▸ The request: Retype every line of the listing below without changing anything.

Data entries

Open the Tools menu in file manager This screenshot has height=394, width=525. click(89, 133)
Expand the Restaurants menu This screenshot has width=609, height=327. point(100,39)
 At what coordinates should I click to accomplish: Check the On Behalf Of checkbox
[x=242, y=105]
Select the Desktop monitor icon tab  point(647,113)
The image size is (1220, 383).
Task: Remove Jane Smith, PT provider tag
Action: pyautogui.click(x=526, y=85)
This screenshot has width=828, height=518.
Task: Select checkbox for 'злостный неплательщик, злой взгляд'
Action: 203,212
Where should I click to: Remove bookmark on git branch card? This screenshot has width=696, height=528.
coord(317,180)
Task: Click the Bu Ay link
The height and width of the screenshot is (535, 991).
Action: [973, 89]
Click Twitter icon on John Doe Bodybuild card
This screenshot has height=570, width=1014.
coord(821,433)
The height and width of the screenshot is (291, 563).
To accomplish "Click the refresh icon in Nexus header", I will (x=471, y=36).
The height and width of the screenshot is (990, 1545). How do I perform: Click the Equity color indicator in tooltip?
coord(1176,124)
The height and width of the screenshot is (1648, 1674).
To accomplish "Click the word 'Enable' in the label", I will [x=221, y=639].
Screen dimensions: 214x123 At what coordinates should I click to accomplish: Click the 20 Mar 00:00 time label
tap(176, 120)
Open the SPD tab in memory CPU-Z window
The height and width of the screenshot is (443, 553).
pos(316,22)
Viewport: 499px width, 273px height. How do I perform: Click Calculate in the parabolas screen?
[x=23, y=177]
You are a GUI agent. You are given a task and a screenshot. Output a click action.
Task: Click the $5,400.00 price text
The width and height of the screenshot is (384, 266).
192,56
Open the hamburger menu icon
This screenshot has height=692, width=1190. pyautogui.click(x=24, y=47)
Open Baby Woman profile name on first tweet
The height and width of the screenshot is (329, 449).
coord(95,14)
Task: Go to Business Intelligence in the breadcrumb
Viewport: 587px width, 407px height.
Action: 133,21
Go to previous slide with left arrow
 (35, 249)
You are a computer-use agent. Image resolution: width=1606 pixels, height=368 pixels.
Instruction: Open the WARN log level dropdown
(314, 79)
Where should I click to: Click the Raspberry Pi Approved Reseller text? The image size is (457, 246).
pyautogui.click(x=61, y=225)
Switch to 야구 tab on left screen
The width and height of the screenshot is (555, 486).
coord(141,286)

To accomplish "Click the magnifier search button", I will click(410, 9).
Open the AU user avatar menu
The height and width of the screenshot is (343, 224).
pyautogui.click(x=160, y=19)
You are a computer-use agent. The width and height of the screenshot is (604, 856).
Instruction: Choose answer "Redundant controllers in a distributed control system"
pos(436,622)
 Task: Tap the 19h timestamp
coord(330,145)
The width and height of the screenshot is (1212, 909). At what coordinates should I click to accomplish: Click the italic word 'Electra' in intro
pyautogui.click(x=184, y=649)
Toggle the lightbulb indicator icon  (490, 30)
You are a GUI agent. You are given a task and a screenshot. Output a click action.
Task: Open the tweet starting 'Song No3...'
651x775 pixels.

▸ Exercise solution:
Open the Tools menu in file manager This screenshot has height=394, width=525. click(89, 133)
Expand the Restaurants menu This screenshot has width=609, height=327. point(100,39)
 At what coordinates should I click to accomplish: Check the On Behalf Of checkbox
[x=242, y=105]
Select the Desktop monitor icon tab  point(647,113)
The image size is (1220, 383).
Task: Remove Jane Smith, PT provider tag
Action: pyautogui.click(x=526, y=85)
This screenshot has width=828, height=518.
Task: Select checkbox for 'злостный неплательщик, злой взгляд'
Action: 203,212
Where should I click to: Remove bookmark on git branch card? This screenshot has width=696, height=528.
coord(317,180)
Task: Click the Bu Ay link
The height and width of the screenshot is (535, 991).
Action: [973, 89]
Click Twitter icon on John Doe Bodybuild card
This screenshot has height=570, width=1014.
coord(821,433)
The height and width of the screenshot is (291, 563).
To accomplish "Click the refresh icon in Nexus header", I will (x=471, y=36).
The height and width of the screenshot is (990, 1545). How do I perform: Click the Equity color indicator in tooltip?
coord(1176,124)
The height and width of the screenshot is (1648, 1674).
To accomplish "Click the word 'Enable' in the label", I will [x=221, y=639].
Screen dimensions: 214x123 At what coordinates should I click to accomplish: Click the 20 Mar 00:00 time label
tap(176, 120)
Open the SPD tab in memory CPU-Z window
The height and width of the screenshot is (443, 553).
pos(316,22)
Viewport: 499px width, 273px height. How do I perform: Click Calculate in the parabolas screen?
[x=23, y=177]
You are a GUI agent. You are given a task and a screenshot. Output a click action.
Task: Click the $5,400.00 price text
The width and height of the screenshot is (384, 266).
192,56
Open the hamburger menu icon
This screenshot has height=692, width=1190. pyautogui.click(x=24, y=47)
Open Baby Woman profile name on first tweet
The height and width of the screenshot is (329, 449).
coord(95,14)
Task: Go to Business Intelligence in the breadcrumb
Viewport: 587px width, 407px height.
Action: 133,21
Go to previous slide with left arrow
 (35, 249)
You are a computer-use agent. Image resolution: width=1606 pixels, height=368 pixels.
Instruction: Open the WARN log level dropdown
(314, 79)
Where should I click to: Click the Raspberry Pi Approved Reseller text? The image size is (457, 246).
pyautogui.click(x=61, y=225)
Switch to 야구 tab on left screen
The width and height of the screenshot is (555, 486).
coord(141,286)

To accomplish "Click the magnifier search button", I will click(410, 9).
Open the AU user avatar menu
The height and width of the screenshot is (343, 224).
pyautogui.click(x=160, y=19)
You are a computer-use agent. The width and height of the screenshot is (604, 856).
Instruction: Choose answer "Redundant controllers in a distributed control system"
pos(436,622)
 Task: Tap the 19h timestamp
coord(330,145)
The width and height of the screenshot is (1212, 909). At what coordinates should I click to accomplish: Click the italic word 'Electra' in intro
pyautogui.click(x=184, y=649)
Toggle the lightbulb indicator icon  (490, 30)
You are a GUI agent. You are given a task and a screenshot. Output a click action.
Task: Open the tweet starting 'Song No3...'
651x775 pixels.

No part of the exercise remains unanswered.